A: If you are far from the electromagnet and look over time scales long compared to the time light will cross the electromagnet, it is a good approximation to consider that a dipole  is instantly created, then the field propagates through space at $c$  
If you are trying to consider short distances and short times, the development of the field will depend on details of the circuit.  Each piece of the circuit has its resistance and inductance.  The field will form and stabilize in the time that the current distribution stabilizes.
A: An electromagnet is a coil of wire which has a property known as inductance, which you can think of as giving the electrons in the wire a sort of inertia. So, when a voltage is applied across the coil's terminals, current does not begin to flow immediately, but instead builds up over time. This means that the magnetic field surrounding the wire builds up from zero.

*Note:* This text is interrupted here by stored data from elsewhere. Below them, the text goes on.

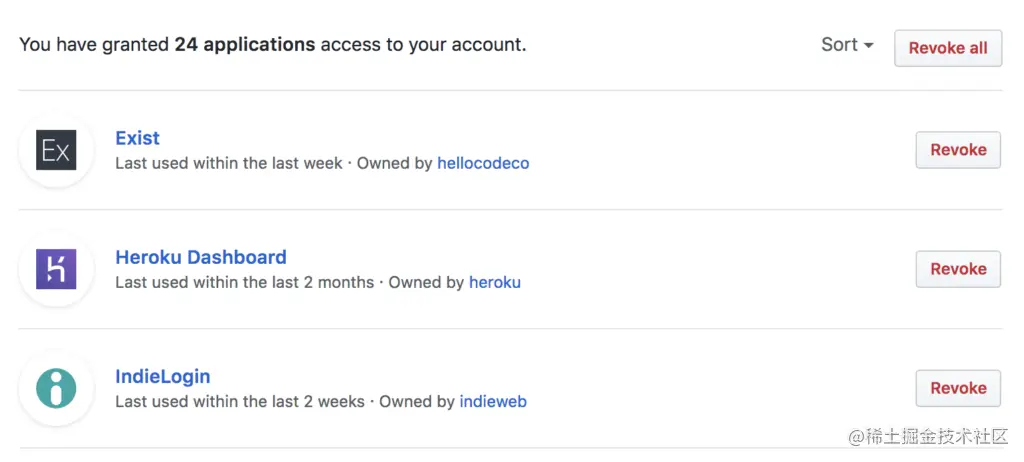Screen dimensions: 1024x462
Task: Visit the hellocodeco owner profile link
Action: pos(483,163)
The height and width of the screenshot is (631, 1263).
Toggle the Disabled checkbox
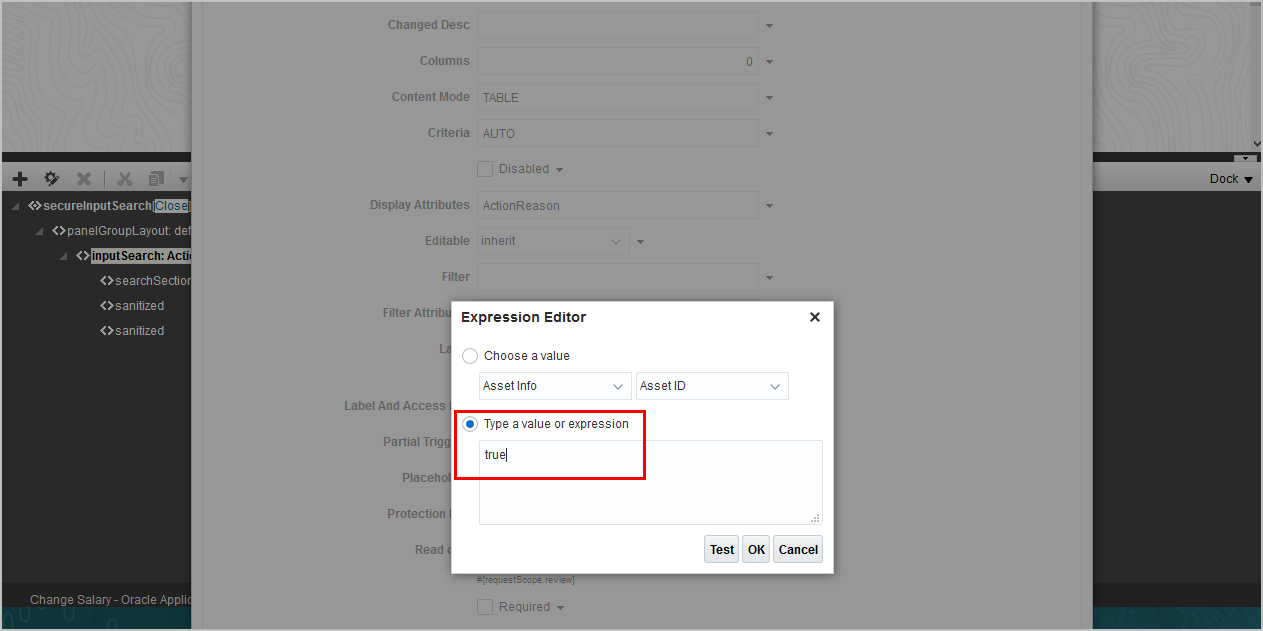[485, 169]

A bit more precisely, any moving charge creates a magnetic field, and any changing magnetic field induces voltage in a conductor. So, when a voltage is applied across the ends of a conductor, current begins to flow, which creates a magnetic field. The building magnetic field induces a voltage in the conductor opposing the current. For short lengths of wire, this effect is usually negligible. For a straight conductor, the magnetic field is actually cylindrical, enclosing the conductor, and has no distinct "north" or "south" pole, but does have a direction around the conductor which is related to magnetic "north" and "south".
If the conductor is coiled, some interesting things happen. The magnetic fields surrounding each turn of the conductor interact with each other. The result is that the effect of inductance is increased, and the entire coil generates a single magnetic field, exhibiting a distinct north and south pole.

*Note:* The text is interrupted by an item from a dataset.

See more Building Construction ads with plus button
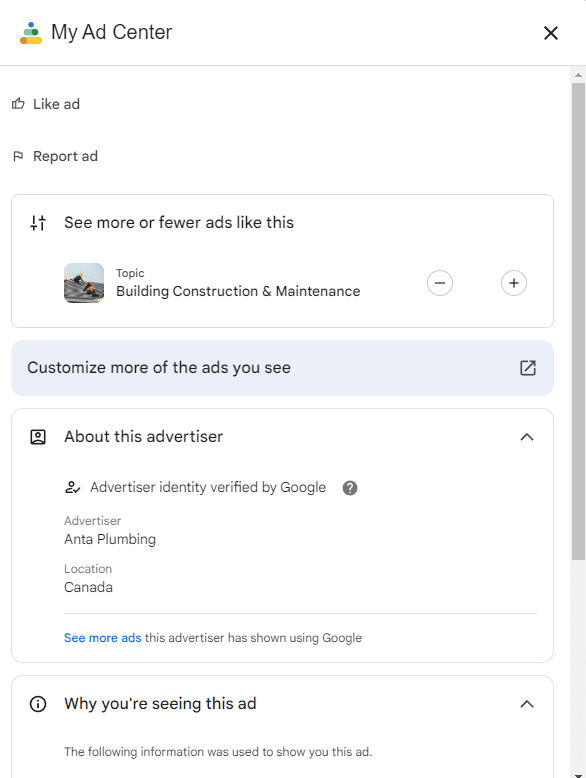586x778 pixels. tap(514, 283)
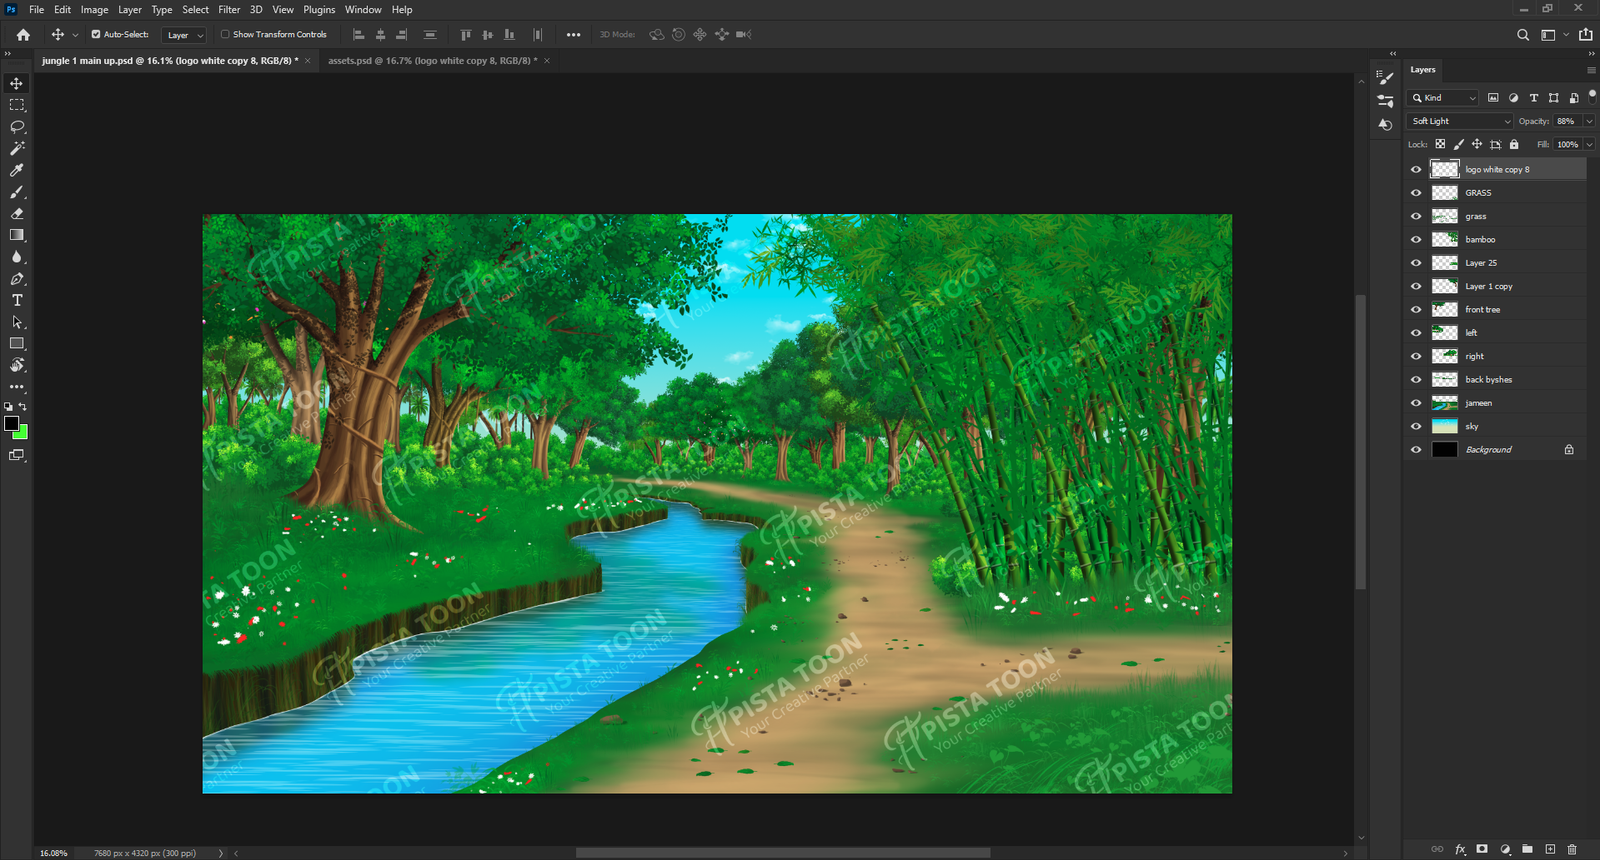This screenshot has height=860, width=1600.
Task: Open the Filter menu
Action: tap(229, 10)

So, there is no phenomenon of a magnetic line of force "emanating" from one pole to "link up" with its opposite. Current in the electromagnet does not flow instantaneously, but builds up. So, the associated magnetic field grows from infinitessimal as the current builds.
The speed at which the current (and magnetic field) builds is dependent on the applied voltage and the inductance of the coil. The time taken is associated with an electrical characteristic of the coil known as its time constant.